Data extracted from a collection:
_ _ _ _ _ _ _

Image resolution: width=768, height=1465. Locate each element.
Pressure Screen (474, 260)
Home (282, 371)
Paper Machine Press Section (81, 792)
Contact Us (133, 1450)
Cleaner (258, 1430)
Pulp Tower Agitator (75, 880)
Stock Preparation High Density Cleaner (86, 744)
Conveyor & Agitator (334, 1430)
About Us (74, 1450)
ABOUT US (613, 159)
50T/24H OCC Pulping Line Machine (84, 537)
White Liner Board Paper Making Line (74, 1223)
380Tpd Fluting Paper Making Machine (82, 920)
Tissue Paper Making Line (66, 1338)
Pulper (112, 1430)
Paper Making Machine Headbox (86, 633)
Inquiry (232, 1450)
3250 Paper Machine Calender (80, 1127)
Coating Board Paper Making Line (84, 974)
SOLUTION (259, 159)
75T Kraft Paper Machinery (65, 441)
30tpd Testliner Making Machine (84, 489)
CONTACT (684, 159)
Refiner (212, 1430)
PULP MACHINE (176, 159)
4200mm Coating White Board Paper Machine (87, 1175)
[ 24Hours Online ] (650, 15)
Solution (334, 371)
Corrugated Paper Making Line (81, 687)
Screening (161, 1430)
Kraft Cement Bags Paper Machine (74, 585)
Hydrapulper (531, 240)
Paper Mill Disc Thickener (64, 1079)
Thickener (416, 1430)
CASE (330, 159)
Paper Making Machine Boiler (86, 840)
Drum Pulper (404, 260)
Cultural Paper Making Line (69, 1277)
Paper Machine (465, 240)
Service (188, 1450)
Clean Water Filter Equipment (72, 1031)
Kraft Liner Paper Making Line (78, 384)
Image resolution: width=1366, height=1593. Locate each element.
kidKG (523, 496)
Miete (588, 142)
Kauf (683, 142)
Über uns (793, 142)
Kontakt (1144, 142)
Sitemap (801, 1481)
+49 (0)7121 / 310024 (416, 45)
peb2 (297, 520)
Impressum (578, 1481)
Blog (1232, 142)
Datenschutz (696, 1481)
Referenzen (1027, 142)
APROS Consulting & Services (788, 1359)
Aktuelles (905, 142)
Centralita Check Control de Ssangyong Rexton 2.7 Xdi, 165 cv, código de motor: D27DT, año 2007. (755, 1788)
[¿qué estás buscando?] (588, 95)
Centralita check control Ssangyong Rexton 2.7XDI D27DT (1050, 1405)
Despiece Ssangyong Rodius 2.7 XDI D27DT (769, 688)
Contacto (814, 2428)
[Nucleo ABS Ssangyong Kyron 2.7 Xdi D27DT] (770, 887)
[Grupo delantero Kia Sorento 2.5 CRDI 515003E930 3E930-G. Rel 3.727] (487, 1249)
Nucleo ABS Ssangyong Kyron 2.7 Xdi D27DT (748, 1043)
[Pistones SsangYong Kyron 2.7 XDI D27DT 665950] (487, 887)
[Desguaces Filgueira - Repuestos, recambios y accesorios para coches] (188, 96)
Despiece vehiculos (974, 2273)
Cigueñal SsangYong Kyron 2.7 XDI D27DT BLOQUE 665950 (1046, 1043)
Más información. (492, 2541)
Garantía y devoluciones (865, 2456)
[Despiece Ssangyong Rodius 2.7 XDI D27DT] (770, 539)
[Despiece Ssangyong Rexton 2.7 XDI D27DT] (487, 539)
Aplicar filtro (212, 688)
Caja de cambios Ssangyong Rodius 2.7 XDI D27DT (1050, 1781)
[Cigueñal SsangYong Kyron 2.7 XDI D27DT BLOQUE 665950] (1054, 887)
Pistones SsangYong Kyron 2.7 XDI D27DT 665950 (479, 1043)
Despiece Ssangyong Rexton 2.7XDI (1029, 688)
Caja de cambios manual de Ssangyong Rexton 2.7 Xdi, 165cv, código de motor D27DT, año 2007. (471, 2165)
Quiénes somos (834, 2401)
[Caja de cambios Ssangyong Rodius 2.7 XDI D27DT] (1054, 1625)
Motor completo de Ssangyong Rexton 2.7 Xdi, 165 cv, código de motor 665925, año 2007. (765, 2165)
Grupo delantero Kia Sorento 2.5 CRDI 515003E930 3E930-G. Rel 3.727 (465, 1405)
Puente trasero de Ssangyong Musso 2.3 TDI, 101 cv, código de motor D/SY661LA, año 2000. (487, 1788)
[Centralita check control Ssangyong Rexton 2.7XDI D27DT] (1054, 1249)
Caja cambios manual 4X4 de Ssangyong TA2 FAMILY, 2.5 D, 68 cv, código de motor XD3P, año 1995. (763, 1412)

_ _ _ _ _ _ _

What to work on:
Which lines of the data include the string "Grupo"? Copy each of them.

Answer box:
[Grupo delantero Kia Sorento 2.5 CRDI 515003E930 3E930-G. Rel 3.727] (487, 1249)
Grupo delantero Kia Sorento 2.5 CRDI 515003E930 3E930-G. Rel 3.727 (465, 1405)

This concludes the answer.